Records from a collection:

START

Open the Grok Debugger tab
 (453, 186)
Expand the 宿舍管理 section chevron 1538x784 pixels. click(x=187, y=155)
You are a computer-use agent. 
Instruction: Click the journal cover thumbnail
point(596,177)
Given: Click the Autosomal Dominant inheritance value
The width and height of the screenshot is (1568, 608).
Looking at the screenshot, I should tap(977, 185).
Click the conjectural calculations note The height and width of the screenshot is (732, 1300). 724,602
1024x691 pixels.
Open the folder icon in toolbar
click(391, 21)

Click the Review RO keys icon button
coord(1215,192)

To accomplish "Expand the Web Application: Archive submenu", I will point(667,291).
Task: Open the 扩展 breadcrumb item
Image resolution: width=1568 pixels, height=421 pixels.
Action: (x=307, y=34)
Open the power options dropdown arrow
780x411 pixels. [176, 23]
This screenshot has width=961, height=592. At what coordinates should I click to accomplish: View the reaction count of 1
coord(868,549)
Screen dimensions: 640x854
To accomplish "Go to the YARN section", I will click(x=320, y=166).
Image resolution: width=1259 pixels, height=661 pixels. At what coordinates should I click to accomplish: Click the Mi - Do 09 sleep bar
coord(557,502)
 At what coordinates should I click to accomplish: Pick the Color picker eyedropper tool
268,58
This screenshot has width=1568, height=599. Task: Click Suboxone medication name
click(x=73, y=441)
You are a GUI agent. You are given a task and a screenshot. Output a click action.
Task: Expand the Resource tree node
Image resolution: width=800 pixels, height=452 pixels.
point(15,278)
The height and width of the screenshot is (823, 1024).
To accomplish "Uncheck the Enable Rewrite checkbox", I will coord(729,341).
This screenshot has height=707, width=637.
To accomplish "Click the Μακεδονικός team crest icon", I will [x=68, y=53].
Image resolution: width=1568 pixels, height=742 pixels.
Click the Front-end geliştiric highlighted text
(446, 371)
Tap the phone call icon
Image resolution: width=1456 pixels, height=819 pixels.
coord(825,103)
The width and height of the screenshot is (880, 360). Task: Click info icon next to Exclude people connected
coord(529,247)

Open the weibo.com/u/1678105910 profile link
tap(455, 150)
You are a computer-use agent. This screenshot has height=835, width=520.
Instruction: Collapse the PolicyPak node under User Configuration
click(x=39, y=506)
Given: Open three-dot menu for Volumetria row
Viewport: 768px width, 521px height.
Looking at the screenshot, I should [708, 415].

END

Express the lines of the items above as a JSON list of strings, one string per line and with blank lines left out. Begin at the line that contains "Click the conjectural" and stop after the line that contains "I will coord(729,341).".

» Output of the task
[
  "Click the conjectural calculations note The height and width of the screenshot is (732, 1300). 724,602",
  "1024x691 pixels.",
  "Open the folder icon in toolbar",
  "click(391, 21)",
  "Click the Review RO keys icon button",
  "coord(1215,192)",
  "To accomplish \"Expand the Web Application: Archive submenu\", I will point(667,291).",
  "Task: Open the 扩展 breadcrumb item",
  "Image resolution: width=1568 pixels, height=421 pixels.",
  "Action: (x=307, y=34)",
  "Open the power options dropdown arrow",
  "780x411 pixels. [176, 23]",
  "This screenshot has width=961, height=592. At what coordinates should I click to accomplish: View the reaction count of 1",
  "coord(868,549)",
  "Screen dimensions: 640x854",
  "To accomplish \"Go to the YARN section\", I will click(x=320, y=166).",
  "Image resolution: width=1259 pixels, height=661 pixels. At what coordinates should I click to accomplish: Click the Mi - Do 09 sleep bar",
  "coord(557,502)",
  " At what coordinates should I click to accomplish: Pick the Color picker eyedropper tool",
  "268,58",
  "This screenshot has width=1568, height=599. Task: Click Suboxone medication name",
  "click(x=73, y=441)",
  "You are a GUI agent. You are given a task and a screenshot. Output a click action.",
  "Task: Expand the Resource tree node",
  "Image resolution: width=800 pixels, height=452 pixels.",
  "point(15,278)",
  "The height and width of the screenshot is (823, 1024).",
  "To accomplish \"Uncheck the Enable Rewrite checkbox\", I will coord(729,341)."
]